En mi petate llevaba una tienda de campaña y un saco de dormir, un juego de ollas de aluminio y un hornillo sueco de camping que funcionaba con gasolina y que había que presurizar con una bomba. Aquello y comida para una semana era todo lo que llevaba encima en las afueras de Gillette, Wyoming, esa mañana, cuando vi a un hombre que se acercaba andando hacia mí procedente de la ciudad.
En
la distancia, vi que vestía una vieja prenda de ropa interior de una
sola pieza y tela acolchada y llevaba una tartera negra. Saqué las manos
de los bolsillos y me volví de cara a él. Llegó a mi altura y se quedó
allí estudiándome. Tenía el pelo revuelto y apelmazado y su ropa
presentaba brillos de suciedad y grasa a la altura de los muslos. No
parecía malintencionado, pero yo era joven y estaba solo y le miré como
un halcón. Me preguntó a dónde me dirigía. —California —dije. Él asintió
con un gesto de cabeza.
¿Cuánta comida tienes? —preguntó.
Pensé
en la pregunta. Tenía mucha comida —con todas mis demás cosas—, y era
evidente que él no tenía mucha. Yo habría dado comida a alguien que
dijera que tenía hambre, pero no quería que me robaran, y eso es lo que
me parecía que estaba a punto de suceder.
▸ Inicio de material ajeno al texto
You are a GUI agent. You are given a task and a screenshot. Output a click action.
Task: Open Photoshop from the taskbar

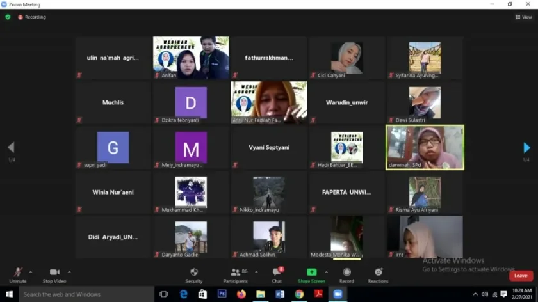222,294
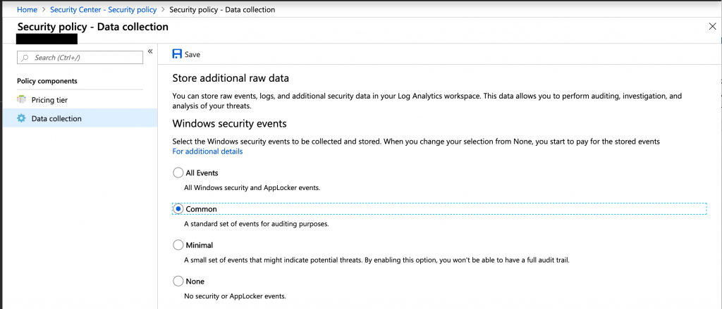
Task: Click the Pricing tier icon
Action: click(22, 100)
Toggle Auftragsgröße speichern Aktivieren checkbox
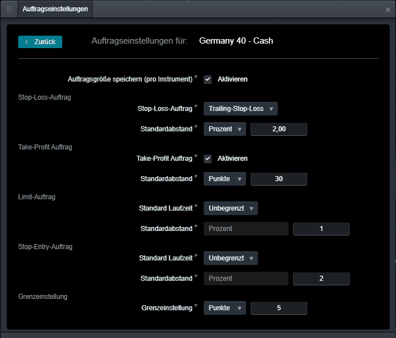This screenshot has height=338, width=396. (x=208, y=79)
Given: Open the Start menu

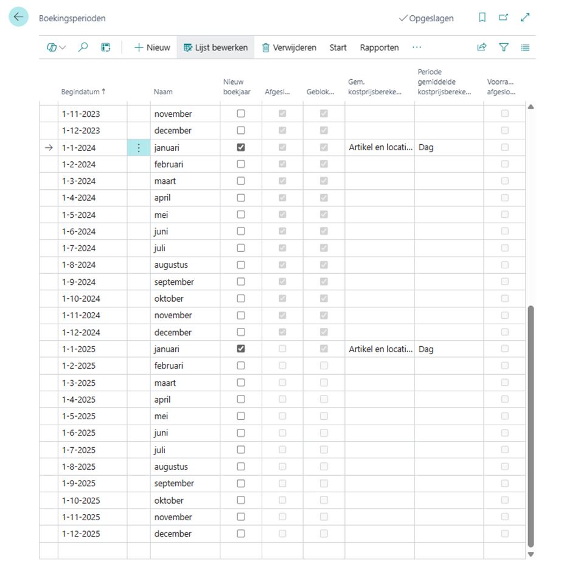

—Llevo un poco de queso. —Mentí. Y permanecí allí, preparado, pero él se limitó a mover la cabeza.
No podrás llegar a California solo con un poco de queso —dijo—. Necesitas algo más que eso.
El
hombre me dijo que vivía en un coche averiado y que todas las mañanas
caminaba unos cinco kilómetros hasta una mina de carbón de las afueras
de la ciudad para ver si necesitaban reemplazar a algún trabajador.
Algunos días lo necesitaban y otros días no, y el de hoy era uno de los
días en que no. —Así que no voy a necesitar esto —dijo, abriendo su
tartera negra. —Te vi desde la ciudad y solo quería asegurarme de que
estabas bien.
La tartera contenía un bocadillo de
mortadela, una manzana y una bolsa de patatas fritas. La comida,
probablemente, procedía de alguna iglesia local. No tenía otra opción
más que cogerla. Le di las gracias, guardé la comida en mi bolsa para
más tarde y le deseé suerte. Entonces se dio la vuelta y emprendió el
camino de vuelta hacia Gillette.
Seguí pensando en
aquel hombre durante el resto de mi viaje. Seguí pensando en él durante
toda mi vida. Había sido generoso, sí, pero mucha gente es generosa; lo
que le hacía diferente era el hecho de que se había hecho responsable de
mí. Me había visto desde lejos y había venido andando casi un kilómetro
para asegurarse de que estaba bien. Robert Frost escribió, como es bien
sabido, que el hogar es el sitio donde, cuando has de ir a él, tienen
que recogerte. La palabra «tribu» es mucho más difícil de definir, pero
en principio podría ser la gente con la que te sientes forzado a
compartir la comida que te queda. Por razones que nunca sabré, el hombre
de Gillette decidió tratarme como a un miembro de su tribu.